THE INPUT Start Marker

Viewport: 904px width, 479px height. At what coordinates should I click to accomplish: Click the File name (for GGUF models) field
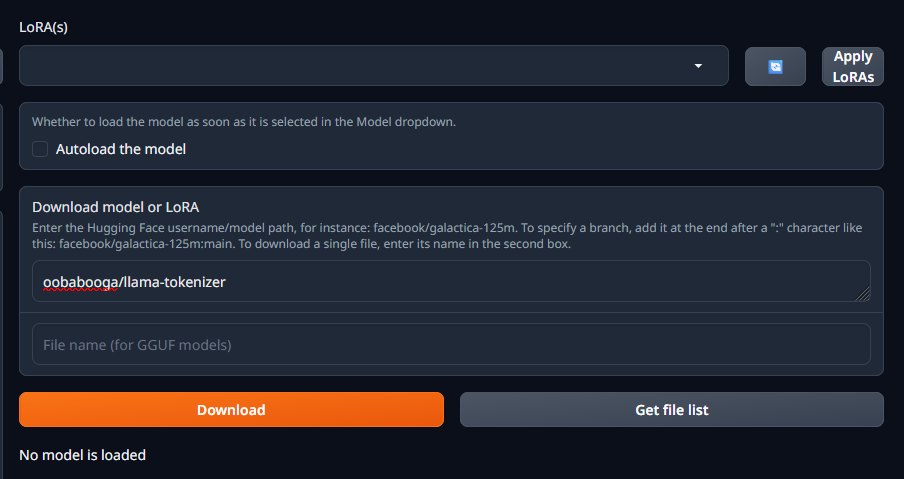(450, 344)
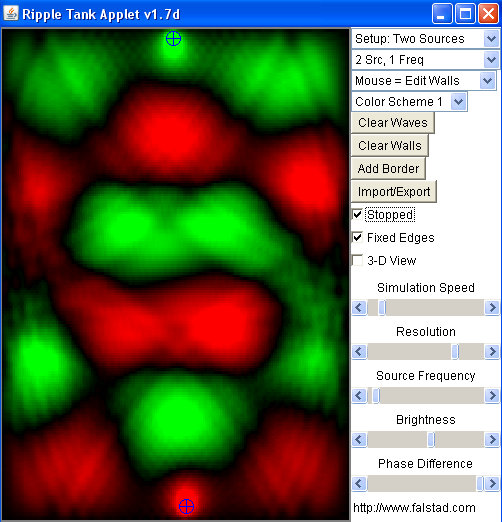Click the top wave source crosshair marker
Screen dimensions: 502x522
pyautogui.click(x=173, y=39)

THE INPUT End Marker

Retype the records above exactly, leaving every picture out of your copy.

**RESULT FOR THIS TASK**
Viewport: 904px width, 479px height. At what coordinates should I click to accomplish: Click the File name (for GGUF models) field
(450, 344)
Click the top wave source crosshair marker
Screen dimensions: 502x522
pyautogui.click(x=173, y=39)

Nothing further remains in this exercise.